Bagenalstown House is first mentioned in 1766 and the present structure was is believed to have been built for Beauchamp Bagenal (d. 1802) in about 1785. This is probably the date of the five-bay side elevations. The three-bay entrance front with two curved bows must be significantly later, and was probably built in about 1815 for Col. Philip Newton or one of his sons. It is not, in fact, clear to me which of the sons inherited this property, which was occupied at different times by Walter and John Newton and their brother Philip Newton (later Bagenal). A further two-storey addition with exposed rubble stone walls was made at the rear of the house in about 1840, when work was also in progress at the other family houses, Dunleckney Manor and Benekerry. Perhaps at the same time, an elegant three-bay single-storey gate lodge was erected at the end of the drive, with a central canted bow with arched windows and a hipped roof with wide eaves. The lodge has been extended on one side and has unfortunately been given uPVC windows.

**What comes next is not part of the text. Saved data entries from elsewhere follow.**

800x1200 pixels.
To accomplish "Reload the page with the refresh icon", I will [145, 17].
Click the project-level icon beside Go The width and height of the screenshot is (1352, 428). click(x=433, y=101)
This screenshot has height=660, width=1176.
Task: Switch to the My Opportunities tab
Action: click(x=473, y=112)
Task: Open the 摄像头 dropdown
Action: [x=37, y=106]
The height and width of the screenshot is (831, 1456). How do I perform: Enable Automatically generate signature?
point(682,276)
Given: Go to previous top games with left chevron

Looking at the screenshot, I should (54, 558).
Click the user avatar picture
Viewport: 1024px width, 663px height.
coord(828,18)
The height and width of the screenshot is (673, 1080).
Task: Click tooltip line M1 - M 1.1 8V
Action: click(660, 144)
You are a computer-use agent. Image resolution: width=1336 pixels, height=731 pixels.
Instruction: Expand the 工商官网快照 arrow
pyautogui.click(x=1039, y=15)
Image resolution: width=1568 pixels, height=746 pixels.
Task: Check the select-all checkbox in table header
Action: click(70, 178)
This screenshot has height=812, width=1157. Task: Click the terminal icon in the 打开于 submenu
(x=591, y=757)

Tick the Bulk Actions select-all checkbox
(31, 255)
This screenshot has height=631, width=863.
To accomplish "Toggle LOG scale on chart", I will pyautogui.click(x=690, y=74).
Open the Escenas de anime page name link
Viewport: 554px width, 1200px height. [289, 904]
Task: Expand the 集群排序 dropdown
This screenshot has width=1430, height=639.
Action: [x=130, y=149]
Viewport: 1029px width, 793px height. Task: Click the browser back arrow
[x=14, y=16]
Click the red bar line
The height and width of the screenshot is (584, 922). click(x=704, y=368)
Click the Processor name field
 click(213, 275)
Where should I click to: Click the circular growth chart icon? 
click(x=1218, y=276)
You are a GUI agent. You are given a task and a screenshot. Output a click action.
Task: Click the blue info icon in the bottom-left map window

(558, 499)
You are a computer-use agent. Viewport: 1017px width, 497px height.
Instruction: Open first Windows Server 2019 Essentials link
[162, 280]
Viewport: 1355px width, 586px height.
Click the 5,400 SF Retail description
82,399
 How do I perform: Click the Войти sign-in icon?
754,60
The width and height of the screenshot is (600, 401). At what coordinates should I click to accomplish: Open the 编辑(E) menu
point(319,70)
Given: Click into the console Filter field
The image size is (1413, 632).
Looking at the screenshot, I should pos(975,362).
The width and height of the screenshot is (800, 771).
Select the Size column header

Bagenalstown House: the ravaged shell of the house in June 2017. Image: Muinebheag Sentinel
The house was let before 1872 to Walter Blakeney Persse (1831-89), who was presumably responsible for filling in the space between the bows on the entrance front with a lean-to conservatory (since removed). Walter's tenancy was continued by his younger son, John Clarmont Persse (1866-1944), apparently until his death. Thereafter, the house slowly deteriorated, until by 2005, at the height of the 'Celtic Tiger' boom, it was derelict and boarded up, and the surrounding land had planning permission for the building of 160 houses. The estate was then sold for €10 million. The collapse of the Irish housing boom in 2008 meant that development never proceeded and the planning permission lapsed in 2009. By 2012, a fire had damaged the rear of the building, and it was sold for just €250,000. Hopes that the building might be restored or at least made secure by a new owner have not been realised, and there have been continuing problems with squatters, wanton damage and fires, leaving the house stripped and trashed, and it is now hard to see how the house could be rescued as an economic proposition.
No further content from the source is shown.